What to work on:
Below are some entries. Transcribe the lines from the one holding "Open George Russell's driver entry" to the one holding "Viewport: 868px width, 476px", inclusive, but not the pictures among them.

Extracted entries:

________________

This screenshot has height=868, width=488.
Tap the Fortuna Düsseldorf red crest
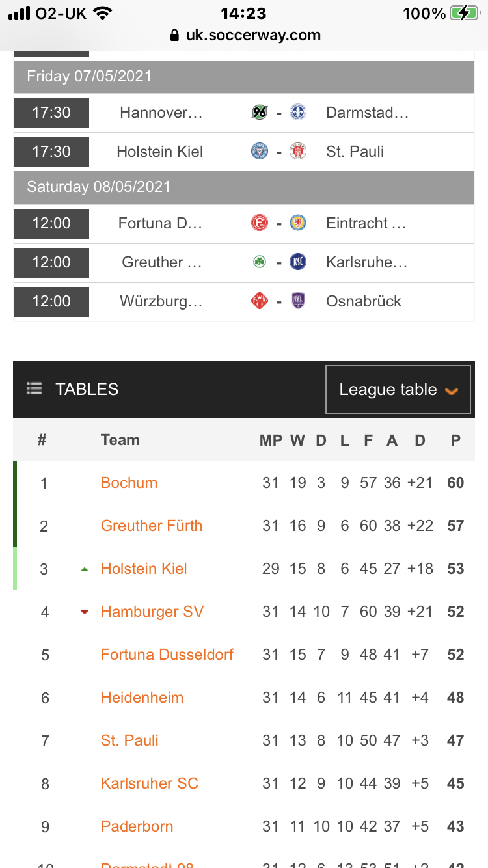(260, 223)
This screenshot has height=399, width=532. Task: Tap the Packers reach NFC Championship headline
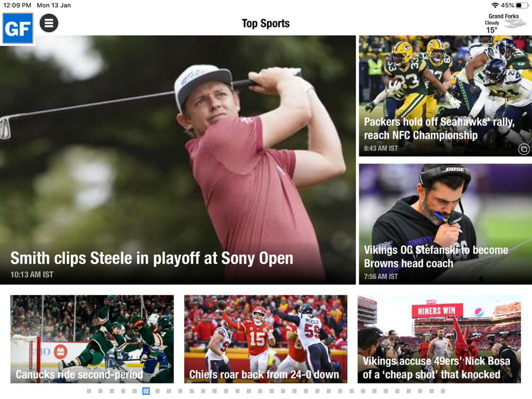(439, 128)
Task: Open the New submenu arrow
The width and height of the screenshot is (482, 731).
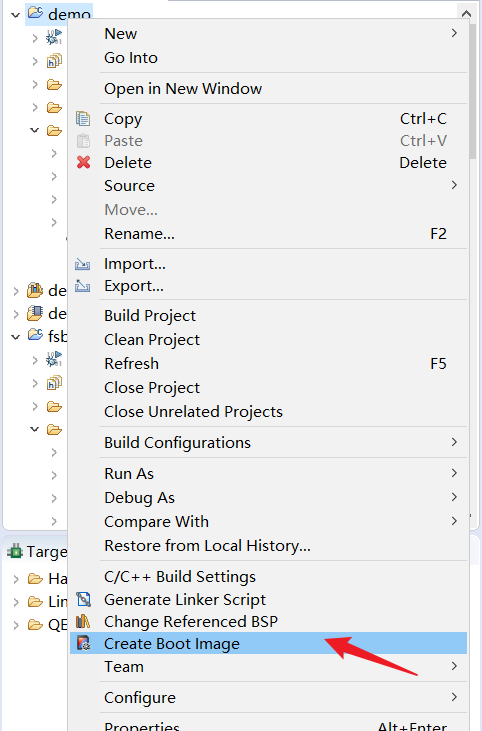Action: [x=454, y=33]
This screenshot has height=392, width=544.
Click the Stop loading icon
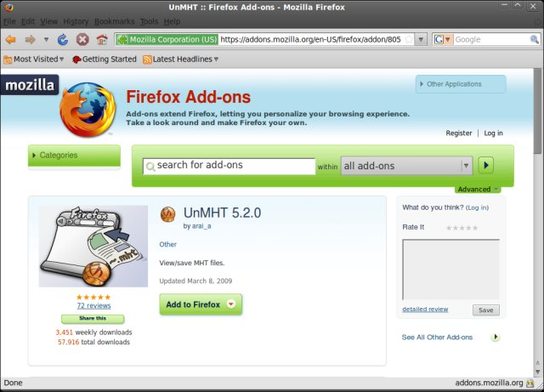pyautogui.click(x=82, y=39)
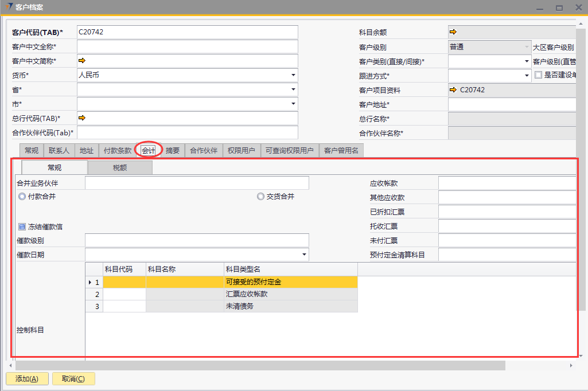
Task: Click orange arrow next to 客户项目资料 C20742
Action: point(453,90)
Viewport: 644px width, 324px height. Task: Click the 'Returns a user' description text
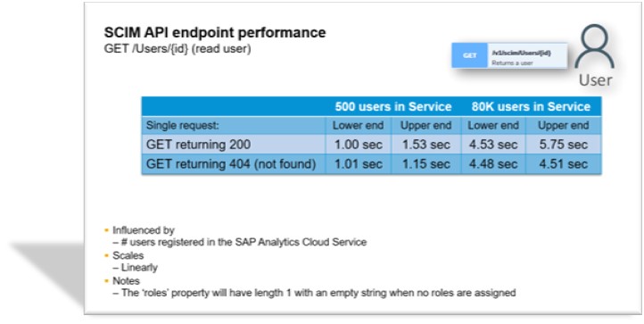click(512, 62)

________________

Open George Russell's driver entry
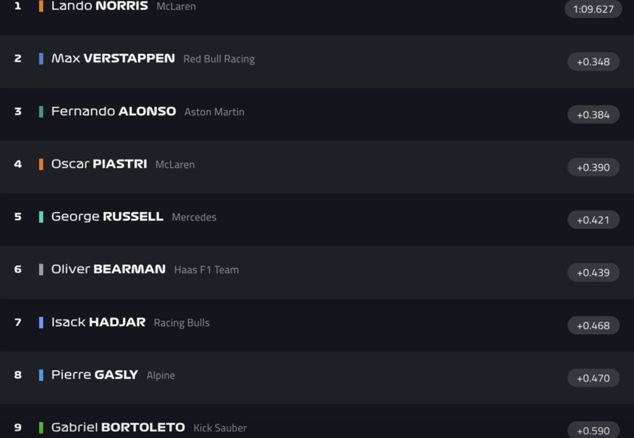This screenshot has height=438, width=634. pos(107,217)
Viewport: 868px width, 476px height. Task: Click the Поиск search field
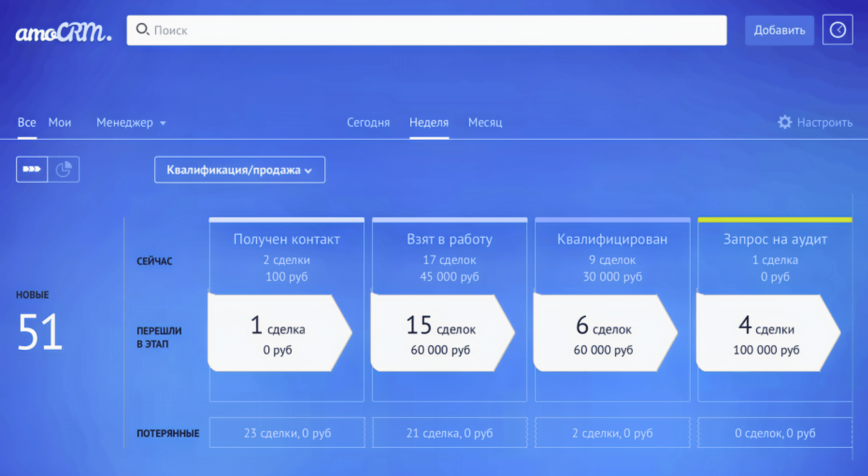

________________

Reply:
Open George Russell's driver entry
This screenshot has height=438, width=634. pos(107,217)
Viewport: 868px width, 476px height. Task: Click the Поиск search field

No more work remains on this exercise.